Now for some minor things we might have forgotten:
- Unit tests
- Logging
- Debugging
The DSL is not too complex to warrant any of those but it is nice to
note and implement. As one final point, we could have used a
defmacro
instead of a dispatch compiler but in case we want to
update our code in order to join other contexts, we have a base.
(setq left-code `(context (file "a") (file "b")) right-code `(context (file "c") (file "d"))) (magin-join left-code right-code) ;; ???

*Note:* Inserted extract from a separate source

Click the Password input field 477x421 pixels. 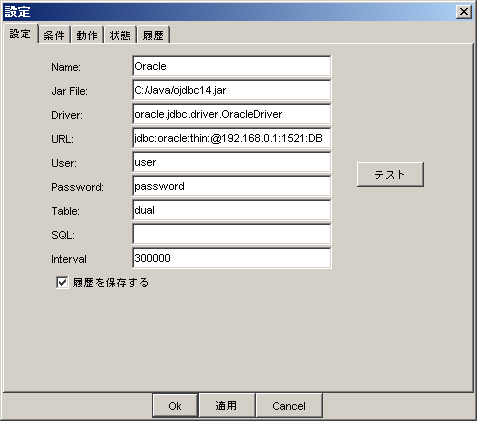pyautogui.click(x=232, y=186)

If we are dealing with text, we can't have this yet. In particular if you have an initial defintion and want to update it according some condition, then it requires changing the code to handle plist or something that fancies the data.
To reiterate, Elisp allows us to create a DSL with ease and little knowledge.
Conclusion
So I copied this code to create projin
for projectile
ignore file
but unless I need more functionality, I don't think I need it for now.
If another ignore file comes my way, I might refactor and do the same.
The one thing I want to really write is a DSL for SQL writing, not SQL itself. My dream is to write SQL as blocks of data.
(setq display-fields '(fields first-name last-name middle-name)) (select display-fields (from table)) ;; "SELECT firstName, lastName, middleName FROM table"
The idea in that snippet is the fields are data itself. It also extends to queries being data but the abstraction of aliasing and joining is sketchy for now. That is my dream though: to write a DSL for SQL writing. For now, ignore files are good practice.